BTW in an interview with Adam Taggert, Melody Wright has a different perspective on housing indicating a significant chance of collapse in the near future. She makes a compelling case.
I heard that. Facts and rationale right on. On the other hand, everything she mentioned the government can paper-over on behalf of the banks and “the market”. . Forbearance for evah!
There are some places that are bubbles, certainly. In a recession we can have a collapse too. But short term only. If they drop 30%, back up the truck. Builders will not build a house a loss. It costs at least $150 to $250 sq ft to build a normal house and then all $50k to $150k for the lot depending on the size.
I can really only est estimate prices in the midwest. I am sure it is more expense and probably doubled on the coasts.
Minimums for SFH in midwest areas:
2000 sq ft house: 2000 x $150 = $350k + 50k lot = $400k
1500 sq ft house: 1500 x $150 = $225k + 50k lot = $275k
Maximums for SFH in midwest:
2000 sq ft house: 2000 x $250 = $500k + 150k lot = $650k
1500 sq ft house: 1500 x $250 = $375k + 150k lot = $535k
I had a 2800 sq ft, 4 bedroom rental.
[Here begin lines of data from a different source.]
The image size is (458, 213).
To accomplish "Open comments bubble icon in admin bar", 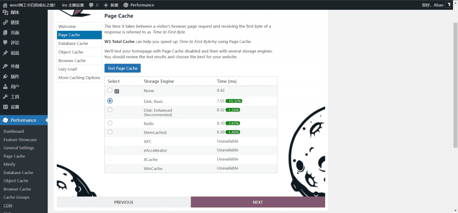I will (91, 5).
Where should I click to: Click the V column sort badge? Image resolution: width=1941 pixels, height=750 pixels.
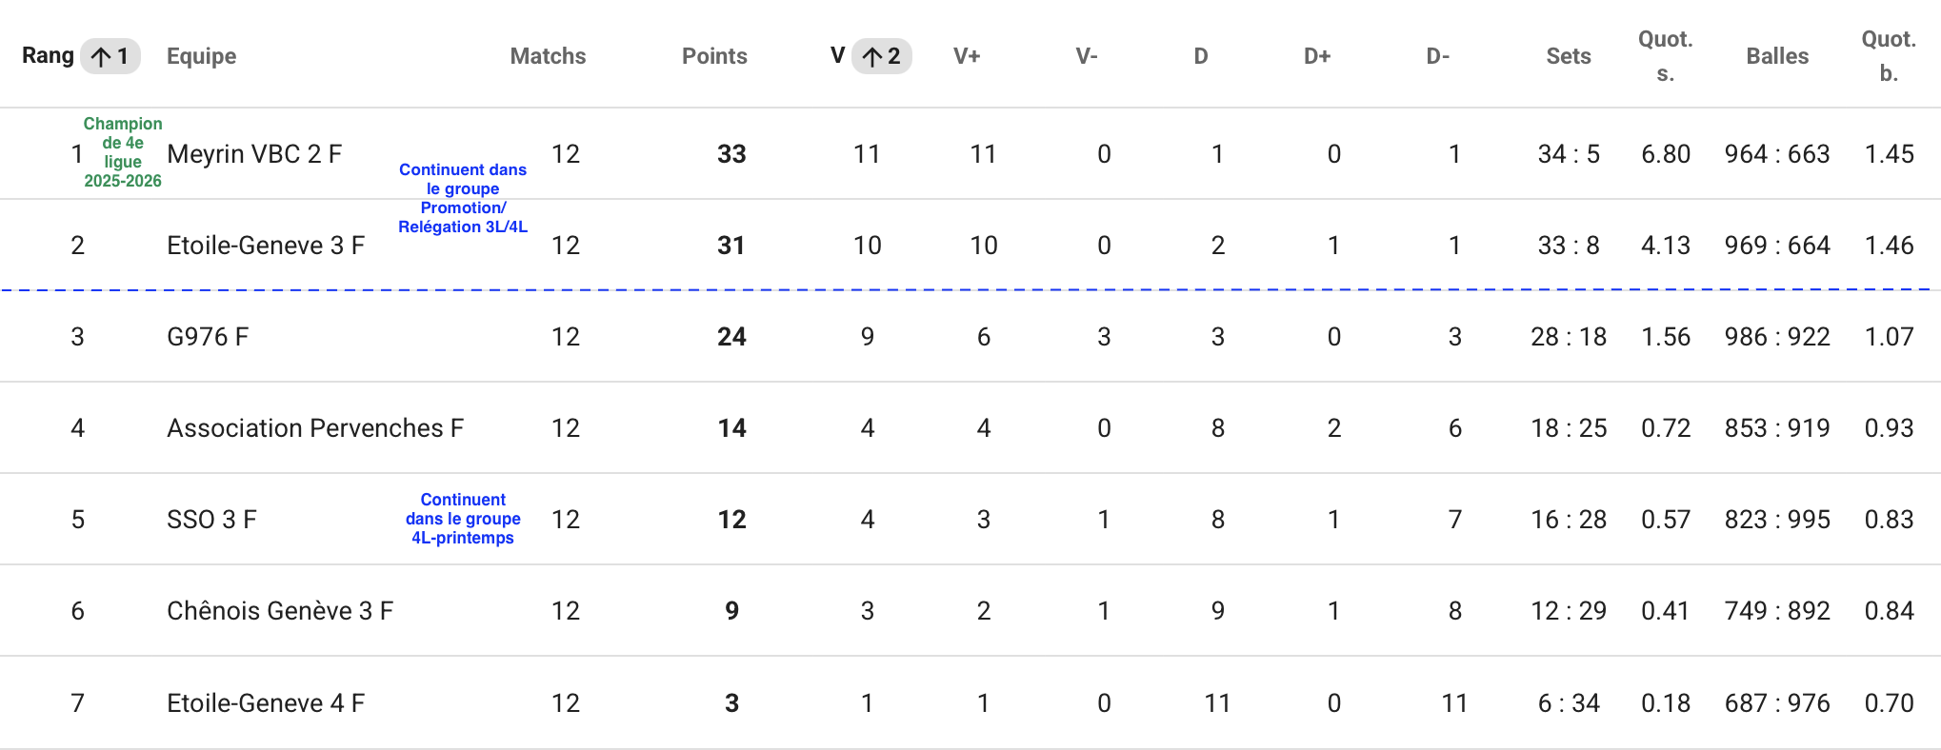(882, 56)
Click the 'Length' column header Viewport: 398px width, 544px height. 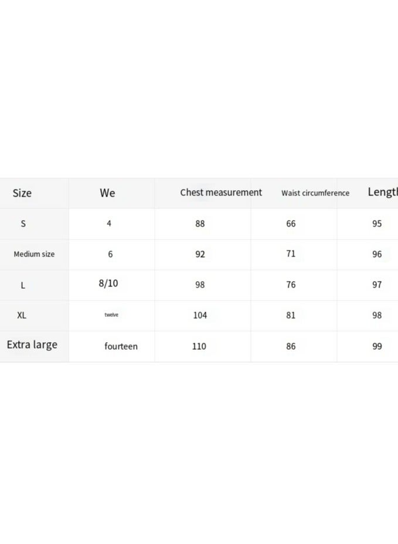(x=383, y=192)
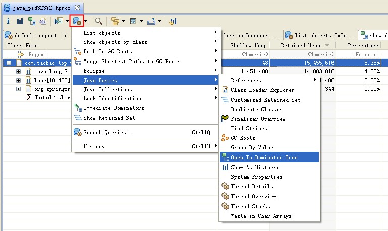Select Open In Dominator Tree menu entry
Screen dimensions: 388x231
pyautogui.click(x=264, y=157)
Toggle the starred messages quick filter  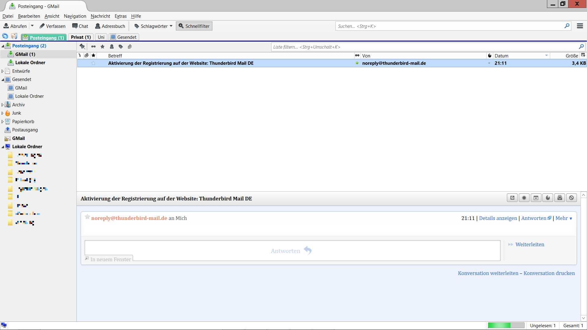point(102,46)
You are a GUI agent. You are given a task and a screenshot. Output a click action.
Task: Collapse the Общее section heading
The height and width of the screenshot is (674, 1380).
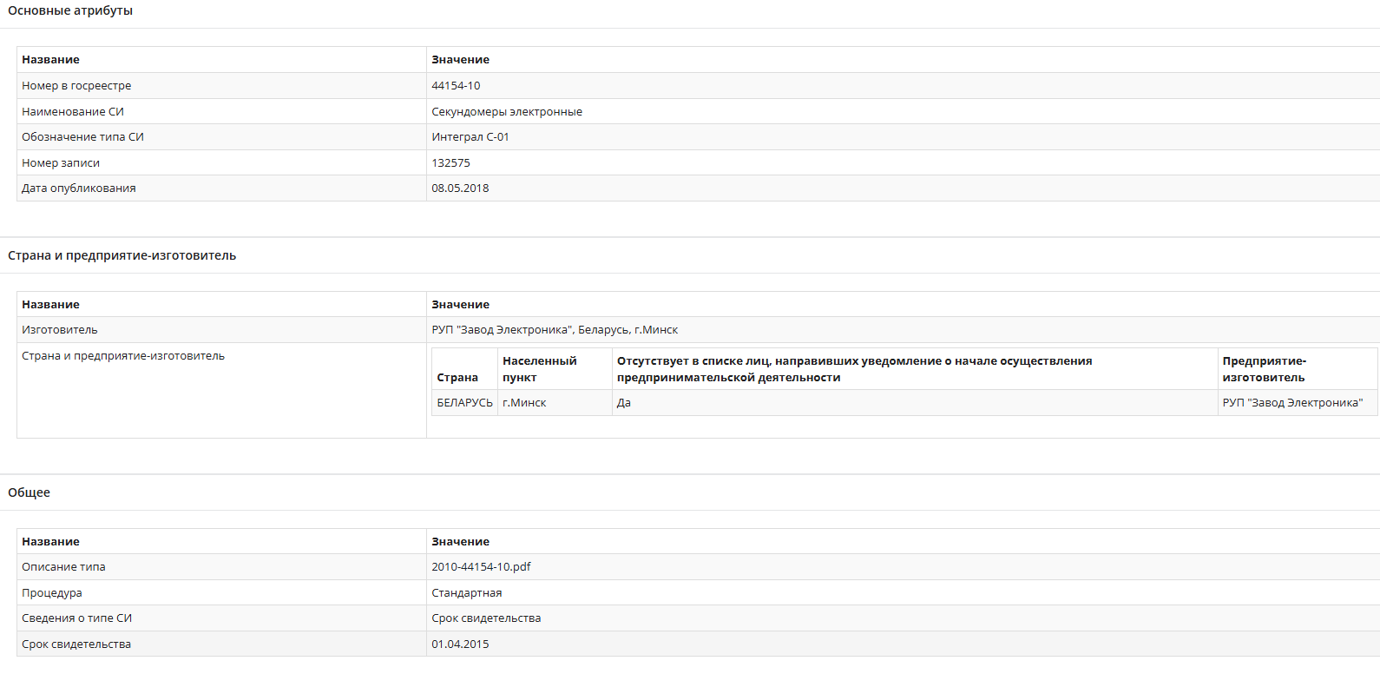click(x=30, y=492)
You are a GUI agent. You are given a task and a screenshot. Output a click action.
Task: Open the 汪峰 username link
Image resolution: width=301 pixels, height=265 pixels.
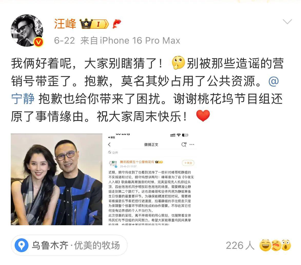65,24
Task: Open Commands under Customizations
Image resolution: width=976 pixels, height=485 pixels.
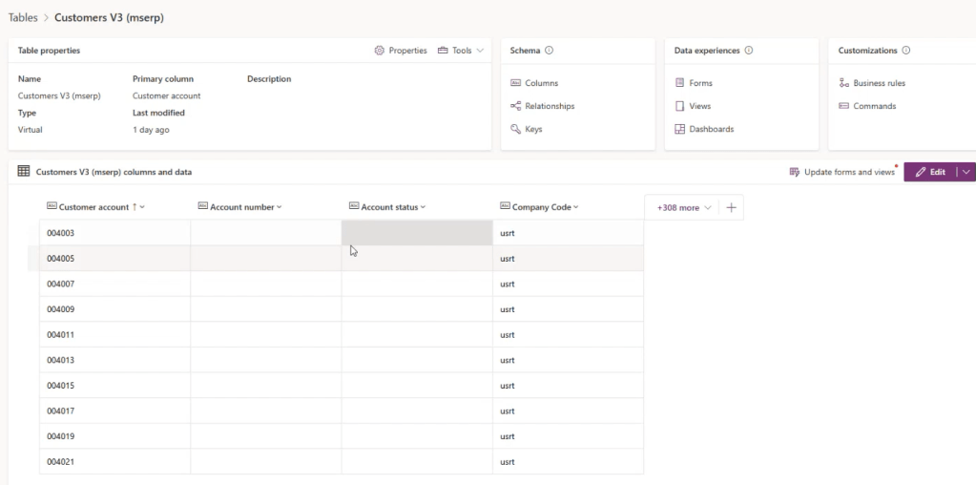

Just sold it for $370k. Insurance company made me insurance it for $490k as that would be the replacement cost to build it if a tornado or a fire destroyed it.
This is the correct answer.
People keep thinking 2011 prices can come back. But they can’t because costs to build have doubled thanks to what happened during Covid (free money) along with ever more stringent building codes that require more expensive items.
I wonder what the cpi would be if they actually included home prices. Meanwhile Warsh being the sycophant he is wants to use a new inflation metric to even further understate inflation.
The taco economy continues to langusih similar to its leadership.